Your assignment: Please transcribe, word for word, the line containing "Screen dimensions: 1280x605" and every line after it through the end of the records below, and nothing else.
---- Data to process
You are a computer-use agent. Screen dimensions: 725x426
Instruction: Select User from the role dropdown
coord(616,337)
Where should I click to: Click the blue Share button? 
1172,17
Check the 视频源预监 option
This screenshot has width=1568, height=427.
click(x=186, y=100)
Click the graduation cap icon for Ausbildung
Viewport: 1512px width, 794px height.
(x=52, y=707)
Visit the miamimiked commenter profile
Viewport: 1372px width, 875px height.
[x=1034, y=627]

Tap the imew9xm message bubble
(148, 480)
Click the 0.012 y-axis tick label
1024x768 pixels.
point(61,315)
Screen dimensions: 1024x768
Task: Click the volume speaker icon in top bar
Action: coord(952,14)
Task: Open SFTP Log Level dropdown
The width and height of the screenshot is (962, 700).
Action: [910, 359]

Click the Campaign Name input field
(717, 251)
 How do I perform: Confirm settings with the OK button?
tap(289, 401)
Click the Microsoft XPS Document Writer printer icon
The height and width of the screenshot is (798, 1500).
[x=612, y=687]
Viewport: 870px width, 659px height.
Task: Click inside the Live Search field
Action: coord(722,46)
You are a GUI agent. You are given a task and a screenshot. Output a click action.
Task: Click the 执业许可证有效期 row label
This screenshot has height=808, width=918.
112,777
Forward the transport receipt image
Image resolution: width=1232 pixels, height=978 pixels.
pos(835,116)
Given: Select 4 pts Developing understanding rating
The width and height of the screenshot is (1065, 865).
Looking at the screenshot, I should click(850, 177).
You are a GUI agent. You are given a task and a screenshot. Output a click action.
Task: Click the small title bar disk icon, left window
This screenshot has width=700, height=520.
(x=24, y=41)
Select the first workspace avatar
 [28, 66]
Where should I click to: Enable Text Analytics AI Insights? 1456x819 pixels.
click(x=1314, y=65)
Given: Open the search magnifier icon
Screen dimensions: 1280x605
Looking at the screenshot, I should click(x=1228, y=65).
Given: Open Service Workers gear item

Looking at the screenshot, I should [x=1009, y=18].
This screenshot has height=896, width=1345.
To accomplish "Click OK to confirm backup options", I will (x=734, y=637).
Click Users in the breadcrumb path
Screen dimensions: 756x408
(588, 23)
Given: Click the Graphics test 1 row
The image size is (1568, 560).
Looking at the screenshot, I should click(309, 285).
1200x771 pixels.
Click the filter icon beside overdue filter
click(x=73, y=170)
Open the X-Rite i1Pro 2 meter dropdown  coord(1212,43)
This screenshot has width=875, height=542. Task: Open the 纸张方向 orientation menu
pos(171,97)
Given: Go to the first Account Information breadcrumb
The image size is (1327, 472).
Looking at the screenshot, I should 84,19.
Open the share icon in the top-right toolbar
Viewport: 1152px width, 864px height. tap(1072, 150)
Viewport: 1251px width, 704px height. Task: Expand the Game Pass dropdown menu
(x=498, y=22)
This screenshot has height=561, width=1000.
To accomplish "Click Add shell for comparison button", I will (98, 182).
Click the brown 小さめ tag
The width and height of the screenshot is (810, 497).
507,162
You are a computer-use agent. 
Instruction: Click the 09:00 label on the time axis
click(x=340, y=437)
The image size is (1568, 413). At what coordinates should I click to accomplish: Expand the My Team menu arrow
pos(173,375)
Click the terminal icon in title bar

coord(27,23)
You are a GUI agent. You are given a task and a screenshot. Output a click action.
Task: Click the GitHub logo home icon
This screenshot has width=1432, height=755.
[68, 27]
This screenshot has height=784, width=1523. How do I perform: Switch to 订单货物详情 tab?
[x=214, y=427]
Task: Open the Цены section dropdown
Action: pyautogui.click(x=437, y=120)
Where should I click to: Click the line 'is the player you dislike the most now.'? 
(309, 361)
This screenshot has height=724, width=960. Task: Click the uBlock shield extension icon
--------
Solution to this problem:
Screen dimensions: 1280x605
Looking at the screenshot, I should click(x=1228, y=65).
Given: Open Service Workers gear item

Looking at the screenshot, I should [x=1009, y=18].
This screenshot has height=896, width=1345.
To accomplish "Click OK to confirm backup options", I will (x=734, y=637).
Click Users in the breadcrumb path
Screen dimensions: 756x408
(588, 23)
Given: Click the Graphics test 1 row
The image size is (1568, 560).
Looking at the screenshot, I should click(309, 285).
1200x771 pixels.
Click the filter icon beside overdue filter
click(x=73, y=170)
Open the X-Rite i1Pro 2 meter dropdown  coord(1212,43)
This screenshot has width=875, height=542. Task: Open the 纸张方向 orientation menu
pos(171,97)
Given: Go to the first Account Information breadcrumb
The image size is (1327, 472).
Looking at the screenshot, I should 84,19.
Open the share icon in the top-right toolbar
Viewport: 1152px width, 864px height. tap(1072, 150)
Viewport: 1251px width, 704px height. Task: Expand the Game Pass dropdown menu
(x=498, y=22)
This screenshot has height=561, width=1000.
To accomplish "Click Add shell for comparison button", I will (98, 182).
Click the brown 小さめ tag
The width and height of the screenshot is (810, 497).
507,162
You are a computer-use agent. 
Instruction: Click the 09:00 label on the time axis
click(x=340, y=437)
The image size is (1568, 413). At what coordinates should I click to accomplish: Expand the My Team menu arrow
pos(173,375)
Click the terminal icon in title bar

coord(27,23)
You are a GUI agent. You are given a task and a screenshot. Output a click action.
Task: Click the GitHub logo home icon
This screenshot has width=1432, height=755.
[68, 27]
This screenshot has height=784, width=1523. How do I perform: Switch to 订单货物详情 tab?
[x=214, y=427]
Task: Open the Цены section dropdown
Action: pyautogui.click(x=437, y=120)
Where should I click to: Click the line 'is the player you dislike the most now.'? 
(309, 361)
This screenshot has height=724, width=960. Task: Click the uBlock shield extension icon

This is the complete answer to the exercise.